WORK REQUEST: Write out the data again in full, keeping every character the same.

══════

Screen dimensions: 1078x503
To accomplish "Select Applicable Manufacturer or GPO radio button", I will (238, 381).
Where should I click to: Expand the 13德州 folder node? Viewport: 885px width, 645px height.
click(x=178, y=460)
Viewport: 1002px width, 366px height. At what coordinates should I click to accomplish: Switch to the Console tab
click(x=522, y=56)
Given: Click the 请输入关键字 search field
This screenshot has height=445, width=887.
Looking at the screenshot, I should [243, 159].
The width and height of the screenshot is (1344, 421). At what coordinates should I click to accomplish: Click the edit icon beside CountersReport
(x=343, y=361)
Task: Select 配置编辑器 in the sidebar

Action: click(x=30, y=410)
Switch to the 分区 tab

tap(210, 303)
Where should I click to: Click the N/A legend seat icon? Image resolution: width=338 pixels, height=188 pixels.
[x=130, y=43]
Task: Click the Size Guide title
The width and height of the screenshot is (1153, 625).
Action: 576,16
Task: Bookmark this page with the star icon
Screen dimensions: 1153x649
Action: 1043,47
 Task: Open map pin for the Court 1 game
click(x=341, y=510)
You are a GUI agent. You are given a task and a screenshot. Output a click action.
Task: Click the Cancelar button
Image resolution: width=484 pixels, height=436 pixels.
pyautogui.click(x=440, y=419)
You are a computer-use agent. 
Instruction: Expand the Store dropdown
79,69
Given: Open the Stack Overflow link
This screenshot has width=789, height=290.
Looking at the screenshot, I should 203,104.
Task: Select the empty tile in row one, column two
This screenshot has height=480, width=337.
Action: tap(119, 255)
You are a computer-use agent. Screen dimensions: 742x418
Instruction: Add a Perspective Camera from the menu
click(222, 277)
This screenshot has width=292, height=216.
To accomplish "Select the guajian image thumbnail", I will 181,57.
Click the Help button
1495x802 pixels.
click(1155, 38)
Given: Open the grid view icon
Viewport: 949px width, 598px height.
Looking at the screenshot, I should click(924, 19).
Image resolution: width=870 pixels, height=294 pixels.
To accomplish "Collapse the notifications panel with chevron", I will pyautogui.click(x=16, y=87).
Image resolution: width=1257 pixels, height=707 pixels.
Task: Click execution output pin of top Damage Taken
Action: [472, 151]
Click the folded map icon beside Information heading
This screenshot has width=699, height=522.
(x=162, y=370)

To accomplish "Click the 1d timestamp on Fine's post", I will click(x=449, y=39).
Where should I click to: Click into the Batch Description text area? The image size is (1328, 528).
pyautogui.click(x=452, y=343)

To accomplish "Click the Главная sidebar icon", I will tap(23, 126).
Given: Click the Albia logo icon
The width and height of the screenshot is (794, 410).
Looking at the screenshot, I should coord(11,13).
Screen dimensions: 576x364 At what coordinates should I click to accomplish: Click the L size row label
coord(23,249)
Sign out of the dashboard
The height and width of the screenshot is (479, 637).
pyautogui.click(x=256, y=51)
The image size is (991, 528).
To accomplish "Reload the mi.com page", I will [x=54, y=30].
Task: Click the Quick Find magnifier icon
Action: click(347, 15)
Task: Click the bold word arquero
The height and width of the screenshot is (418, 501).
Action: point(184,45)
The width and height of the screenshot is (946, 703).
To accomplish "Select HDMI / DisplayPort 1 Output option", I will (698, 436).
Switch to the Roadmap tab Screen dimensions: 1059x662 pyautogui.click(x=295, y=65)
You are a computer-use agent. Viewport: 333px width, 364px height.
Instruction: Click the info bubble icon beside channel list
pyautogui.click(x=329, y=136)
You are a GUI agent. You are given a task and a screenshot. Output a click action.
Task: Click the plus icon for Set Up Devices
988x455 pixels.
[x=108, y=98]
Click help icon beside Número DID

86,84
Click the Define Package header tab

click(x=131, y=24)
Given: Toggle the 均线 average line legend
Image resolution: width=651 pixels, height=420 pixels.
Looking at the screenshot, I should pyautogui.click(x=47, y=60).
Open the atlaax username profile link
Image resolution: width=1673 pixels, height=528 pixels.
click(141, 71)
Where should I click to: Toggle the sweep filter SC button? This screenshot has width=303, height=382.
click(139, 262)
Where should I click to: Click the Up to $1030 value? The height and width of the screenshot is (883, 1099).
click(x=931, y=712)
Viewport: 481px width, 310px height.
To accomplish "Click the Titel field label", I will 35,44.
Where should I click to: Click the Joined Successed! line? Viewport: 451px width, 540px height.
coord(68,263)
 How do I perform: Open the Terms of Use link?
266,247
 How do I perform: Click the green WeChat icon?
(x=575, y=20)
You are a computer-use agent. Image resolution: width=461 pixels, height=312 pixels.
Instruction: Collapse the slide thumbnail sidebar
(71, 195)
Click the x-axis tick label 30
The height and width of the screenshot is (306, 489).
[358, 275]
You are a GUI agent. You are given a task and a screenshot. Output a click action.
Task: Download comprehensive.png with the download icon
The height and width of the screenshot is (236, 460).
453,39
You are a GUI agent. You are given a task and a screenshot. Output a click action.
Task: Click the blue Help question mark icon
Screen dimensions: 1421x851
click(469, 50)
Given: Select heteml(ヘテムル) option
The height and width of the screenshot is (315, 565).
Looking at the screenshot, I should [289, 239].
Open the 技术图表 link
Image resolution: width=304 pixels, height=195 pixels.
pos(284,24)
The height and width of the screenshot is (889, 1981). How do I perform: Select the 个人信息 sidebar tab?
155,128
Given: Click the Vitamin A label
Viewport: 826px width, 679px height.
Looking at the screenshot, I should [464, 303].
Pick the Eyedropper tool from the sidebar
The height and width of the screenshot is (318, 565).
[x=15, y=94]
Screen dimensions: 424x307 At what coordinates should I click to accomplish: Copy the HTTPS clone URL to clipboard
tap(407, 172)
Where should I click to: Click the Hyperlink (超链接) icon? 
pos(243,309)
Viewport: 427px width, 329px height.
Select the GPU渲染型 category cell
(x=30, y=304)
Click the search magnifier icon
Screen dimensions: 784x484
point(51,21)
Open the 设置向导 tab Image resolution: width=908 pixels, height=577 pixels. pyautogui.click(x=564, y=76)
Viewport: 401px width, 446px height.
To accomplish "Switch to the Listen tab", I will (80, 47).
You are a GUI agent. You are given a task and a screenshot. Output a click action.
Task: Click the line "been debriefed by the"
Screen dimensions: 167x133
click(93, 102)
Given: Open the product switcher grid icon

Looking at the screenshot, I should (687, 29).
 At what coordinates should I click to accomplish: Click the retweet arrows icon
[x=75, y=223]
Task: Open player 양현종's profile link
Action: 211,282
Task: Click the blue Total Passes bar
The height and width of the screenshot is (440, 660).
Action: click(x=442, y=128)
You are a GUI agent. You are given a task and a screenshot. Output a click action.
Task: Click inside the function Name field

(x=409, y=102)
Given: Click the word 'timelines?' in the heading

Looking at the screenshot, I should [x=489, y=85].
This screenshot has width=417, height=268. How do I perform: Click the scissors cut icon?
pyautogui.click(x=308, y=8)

══════

ANSWER SECTION:
Screen dimensions: 1078x503
To accomplish "Select Applicable Manufacturer or GPO radio button", I will (238, 381).
Where should I click to: Expand the 13德州 folder node? Viewport: 885px width, 645px height.
click(x=178, y=460)
Viewport: 1002px width, 366px height. At what coordinates should I click to accomplish: Switch to the Console tab
click(x=522, y=56)
Given: Click the 请输入关键字 search field
This screenshot has height=445, width=887.
Looking at the screenshot, I should [243, 159].
The width and height of the screenshot is (1344, 421). At what coordinates should I click to accomplish: Click the edit icon beside CountersReport
(x=343, y=361)
Task: Select 配置编辑器 in the sidebar

Action: click(x=30, y=410)
Switch to the 分区 tab

tap(210, 303)
Where should I click to: Click the N/A legend seat icon? Image resolution: width=338 pixels, height=188 pixels.
[x=130, y=43]
Task: Click the Size Guide title
The width and height of the screenshot is (1153, 625).
Action: 576,16
Task: Bookmark this page with the star icon
Screen dimensions: 1153x649
Action: 1043,47
 Task: Open map pin for the Court 1 game
click(x=341, y=510)
You are a GUI agent. You are given a task and a screenshot. Output a click action.
Task: Click the Cancelar button
Image resolution: width=484 pixels, height=436 pixels.
pyautogui.click(x=440, y=419)
You are a computer-use agent. 
Instruction: Expand the Store dropdown
79,69
Given: Open the Stack Overflow link
This screenshot has width=789, height=290.
Looking at the screenshot, I should 203,104.
Task: Select the empty tile in row one, column two
This screenshot has height=480, width=337.
Action: tap(119, 255)
You are a computer-use agent. Screen dimensions: 742x418
Instruction: Add a Perspective Camera from the menu
click(222, 277)
This screenshot has width=292, height=216.
To accomplish "Select the guajian image thumbnail", I will 181,57.
Click the Help button
1495x802 pixels.
click(1155, 38)
Given: Open the grid view icon
Viewport: 949px width, 598px height.
Looking at the screenshot, I should click(924, 19).
Image resolution: width=870 pixels, height=294 pixels.
To accomplish "Collapse the notifications panel with chevron", I will pyautogui.click(x=16, y=87).
Image resolution: width=1257 pixels, height=707 pixels.
Task: Click execution output pin of top Damage Taken
Action: [472, 151]
Click the folded map icon beside Information heading
This screenshot has width=699, height=522.
(x=162, y=370)

To accomplish "Click the 1d timestamp on Fine's post", I will click(x=449, y=39).
Where should I click to: Click into the Batch Description text area? The image size is (1328, 528).
pyautogui.click(x=452, y=343)

To accomplish "Click the Главная sidebar icon", I will tap(23, 126).
Given: Click the Albia logo icon
The width and height of the screenshot is (794, 410).
Looking at the screenshot, I should coord(11,13).
Screen dimensions: 576x364 At what coordinates should I click to accomplish: Click the L size row label
coord(23,249)
Sign out of the dashboard
The height and width of the screenshot is (479, 637).
pyautogui.click(x=256, y=51)
The image size is (991, 528).
To accomplish "Reload the mi.com page", I will [x=54, y=30].
Task: Click the Quick Find magnifier icon
Action: click(347, 15)
Task: Click the bold word arquero
The height and width of the screenshot is (418, 501).
Action: point(184,45)
The width and height of the screenshot is (946, 703).
To accomplish "Select HDMI / DisplayPort 1 Output option", I will (698, 436).
Switch to the Roadmap tab Screen dimensions: 1059x662 pyautogui.click(x=295, y=65)
You are a computer-use agent. Viewport: 333px width, 364px height.
Instruction: Click the info bubble icon beside channel list
pyautogui.click(x=329, y=136)
You are a GUI agent. You are given a task and a screenshot. Output a click action.
Task: Click the plus icon for Set Up Devices
988x455 pixels.
[x=108, y=98]
Click help icon beside Número DID

86,84
Click the Define Package header tab

click(x=131, y=24)
Given: Toggle the 均线 average line legend
Image resolution: width=651 pixels, height=420 pixels.
Looking at the screenshot, I should pyautogui.click(x=47, y=60).
Open the atlaax username profile link
Image resolution: width=1673 pixels, height=528 pixels.
click(141, 71)
Where should I click to: Toggle the sweep filter SC button? This screenshot has width=303, height=382.
click(139, 262)
Where should I click to: Click the Up to $1030 value? The height and width of the screenshot is (883, 1099).
click(x=931, y=712)
Viewport: 481px width, 310px height.
To accomplish "Click the Titel field label", I will 35,44.
Where should I click to: Click the Joined Successed! line? Viewport: 451px width, 540px height.
coord(68,263)
 How do I perform: Open the Terms of Use link?
266,247
 How do I perform: Click the green WeChat icon?
(x=575, y=20)
You are a computer-use agent. Image resolution: width=461 pixels, height=312 pixels.
Instruction: Collapse the slide thumbnail sidebar
(71, 195)
Click the x-axis tick label 30
The height and width of the screenshot is (306, 489).
[358, 275]
You are a GUI agent. You are given a task and a screenshot. Output a click action.
Task: Download comprehensive.png with the download icon
The height and width of the screenshot is (236, 460).
453,39
You are a GUI agent. You are given a task and a screenshot. Output a click action.
Task: Click the blue Help question mark icon
Screen dimensions: 1421x851
click(469, 50)
Given: Select heteml(ヘテムル) option
The height and width of the screenshot is (315, 565).
Looking at the screenshot, I should [289, 239].
Open the 技术图表 link
Image resolution: width=304 pixels, height=195 pixels.
pos(284,24)
The height and width of the screenshot is (889, 1981). How do I perform: Select the 个人信息 sidebar tab?
155,128
Given: Click the Vitamin A label
Viewport: 826px width, 679px height.
Looking at the screenshot, I should [464, 303].
Pick the Eyedropper tool from the sidebar
The height and width of the screenshot is (318, 565).
[x=15, y=94]
Screen dimensions: 424x307 At what coordinates should I click to accomplish: Copy the HTTPS clone URL to clipboard
tap(407, 172)
Where should I click to: Click the Hyperlink (超链接) icon? 
pos(243,309)
Viewport: 427px width, 329px height.
Select the GPU渲染型 category cell
(x=30, y=304)
Click the search magnifier icon
Screen dimensions: 784x484
point(51,21)
Open the 设置向导 tab Image resolution: width=908 pixels, height=577 pixels. pyautogui.click(x=564, y=76)
Viewport: 401px width, 446px height.
To accomplish "Switch to the Listen tab", I will (80, 47).
You are a GUI agent. You are given a task and a screenshot. Output a click action.
Task: Click the line "been debriefed by the"
Screen dimensions: 167x133
click(93, 102)
Given: Open the product switcher grid icon

Looking at the screenshot, I should (687, 29).
 At what coordinates should I click to accomplish: Click the retweet arrows icon
[x=75, y=223]
Task: Open player 양현종's profile link
Action: 211,282
Task: Click the blue Total Passes bar
The height and width of the screenshot is (440, 660).
Action: click(x=442, y=128)
You are a GUI agent. You are given a task and a screenshot. Output a click action.
Task: Click inside the function Name field

(x=409, y=102)
Given: Click the word 'timelines?' in the heading

Looking at the screenshot, I should [x=489, y=85].
This screenshot has width=417, height=268. How do I perform: Click the scissors cut icon?
pyautogui.click(x=308, y=8)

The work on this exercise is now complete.